Journalists are trained to always present both sides of an issue with equal weight. This works well for matters of politics. Got the Conservative? Get the Liberal. (That’s Republican and Democrat, respectively, for our American friends.) It works for policy – reporting the pros and cons of building a new bridge vs not building a new bridge. Journalistic balance is appropriate for matters which concern personal opinion, where everyone’s view is as credible as anyone else’s, and you don’t need a PhD to understand the stuff.
But what about matters of science?
Remember high school science class? Did they present both sides of absolutely every topic with equal weight? Did they say to you, “This is the evidence for and against the existence of photosynthesis. You can form your own personal opinion”? Did they do the same with Newton’s Laws, chemical reactions, or the idea of a heliocentric universe? Of course not. It would just confuse you further, and it was unnecessary as the ideas being taught were widely accepted in the scientific community.
So why should climate change be any different?
“Climate change is still being debated,” you might say. “Scientists are split over whether or not it’s happening, and whether or not we’re causing it.”
And that, my friends, is where the media comes back into the story.
Let’s hear what Ross Gelbspan has to say in his book The Heat is On.
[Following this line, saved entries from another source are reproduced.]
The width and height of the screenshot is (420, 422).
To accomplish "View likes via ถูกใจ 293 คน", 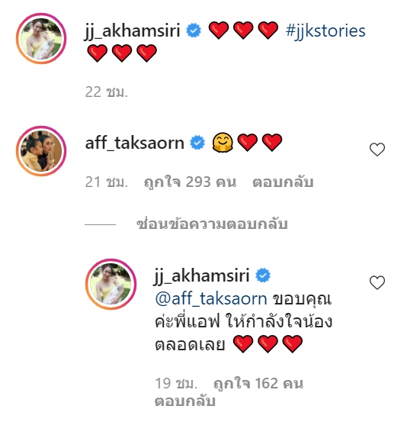I will tap(190, 182).
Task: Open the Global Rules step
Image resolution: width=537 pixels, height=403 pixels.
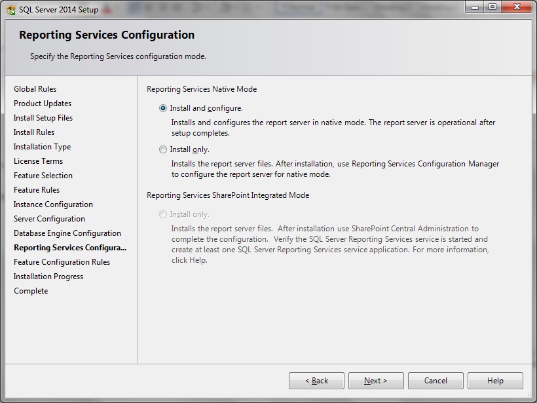Action: coord(35,89)
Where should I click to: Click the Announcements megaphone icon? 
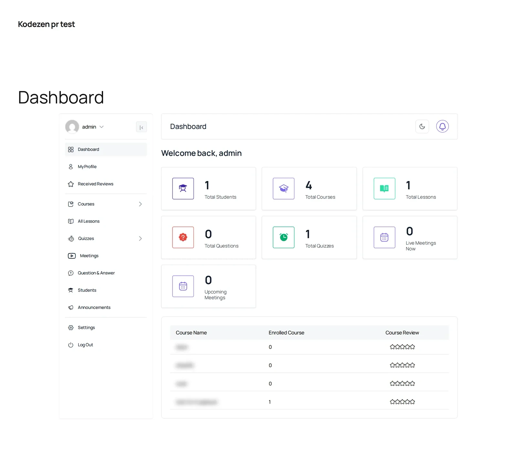pos(71,307)
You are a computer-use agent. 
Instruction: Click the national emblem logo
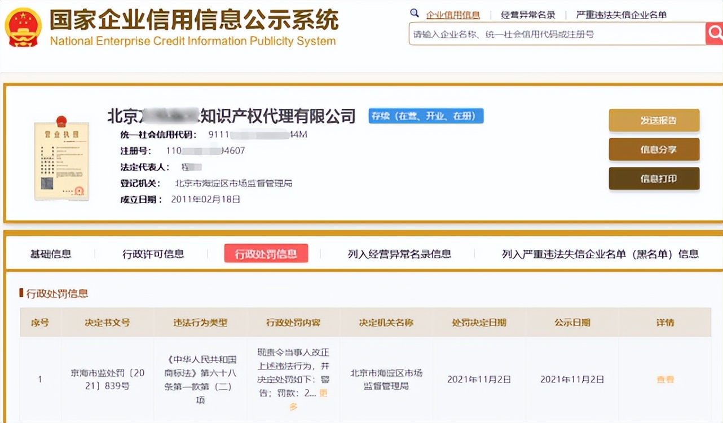(22, 27)
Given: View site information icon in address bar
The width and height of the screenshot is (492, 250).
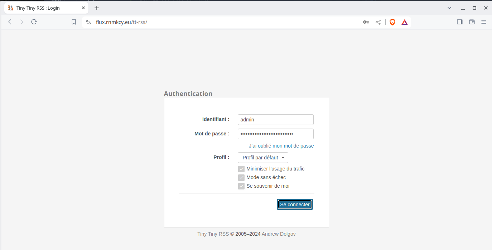Looking at the screenshot, I should click(88, 22).
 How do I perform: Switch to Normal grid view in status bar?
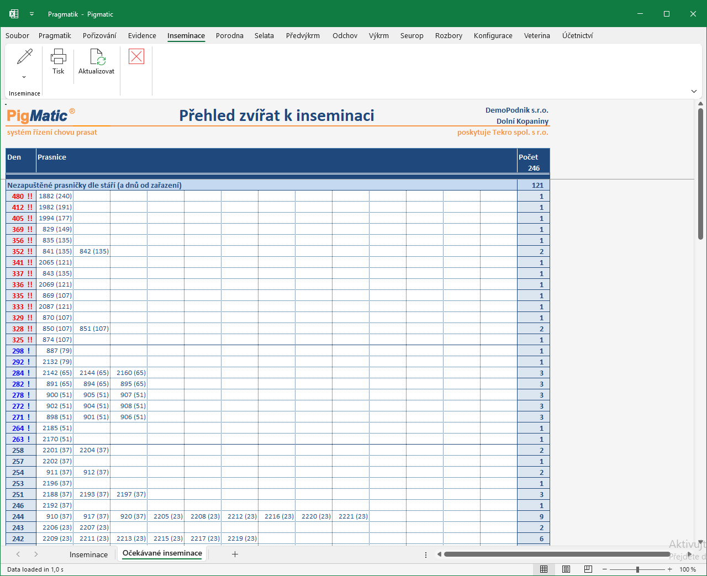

“The professional canon of journalistic fairness requires reporters who write about a controversy to present points of view. When the issue is of a political of social nature, fairness – presenting the most compelling arguments of both sides with equal weight – is a fundamental check on biased reporting. But this canon causes problems when it is applied to the issue of science. It seems to demand that journalists present competing points of view on a scientific question as though they had equal weight, when actually they do not.”
We’ve previously discussed how there is wide agreement over the existence of anthropogenic climate change among individual scientists. Among professional scientific organizations, the numbers are even higher. As soon as you tune into the discussions of scientists, instead of only what you hear in the media, it’s clear that climate change was accepted long ago. Right now, they’re debating technicalities such as when the Arctic will be free of summer ice, how quickly feedback mechanisms will work, and how much emission reduction is necessary.
But the media hasn’t caught onto this. The media likes a controversy, and they don’t want to be accused of only presenting one side. So they present the opinions of climate scientists as 50-50, instead of the 97-3 that Doran and Zimmerman determined.
What kind of balance is this, when the fringe opinions are hugely over-represented, and the vast majority are hugely under-represented? Does that not cause more bias than we were trying to avoid?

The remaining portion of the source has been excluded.